→ Work item
Once you find the line with "You are a computer-use agent. Viewport: 328px" in the entries below, print it and each line after it up to and including the line with "Instruction: Click the", exactly, without pictures.

→ Dataset extract
★ ★ ★ ★ ★

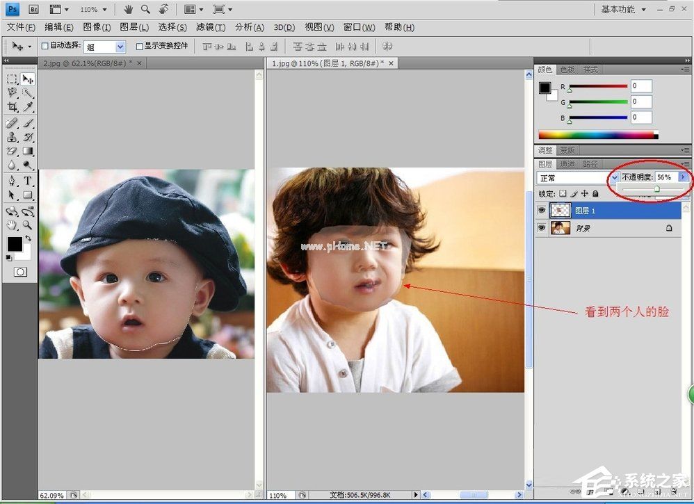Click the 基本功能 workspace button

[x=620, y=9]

★ ★ ★ ★ ★

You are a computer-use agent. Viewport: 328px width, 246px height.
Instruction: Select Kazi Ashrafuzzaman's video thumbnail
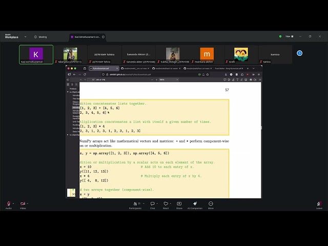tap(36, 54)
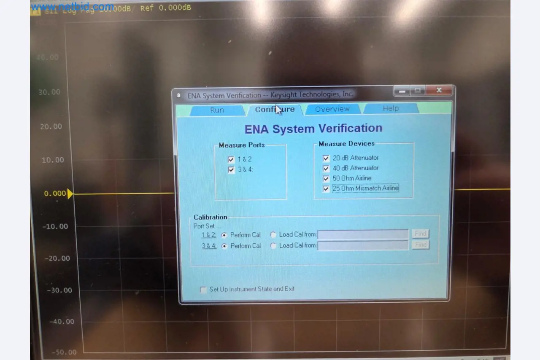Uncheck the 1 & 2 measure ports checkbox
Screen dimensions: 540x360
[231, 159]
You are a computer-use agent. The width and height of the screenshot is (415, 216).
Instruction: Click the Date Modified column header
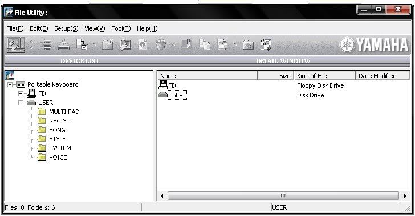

★ ★ ★ ★ ★

→ Answer to this problem
You are a computer-use agent. Viewport: 328px width, 246px height.
Instruction: Select Kazi Ashrafuzzaman's video thumbnail
tap(36, 54)
Uncheck the 1 & 2 measure ports checkbox
Screen dimensions: 540x360
[231, 159]
You are a computer-use agent. The width and height of the screenshot is (415, 216).
Instruction: Click the Date Modified column header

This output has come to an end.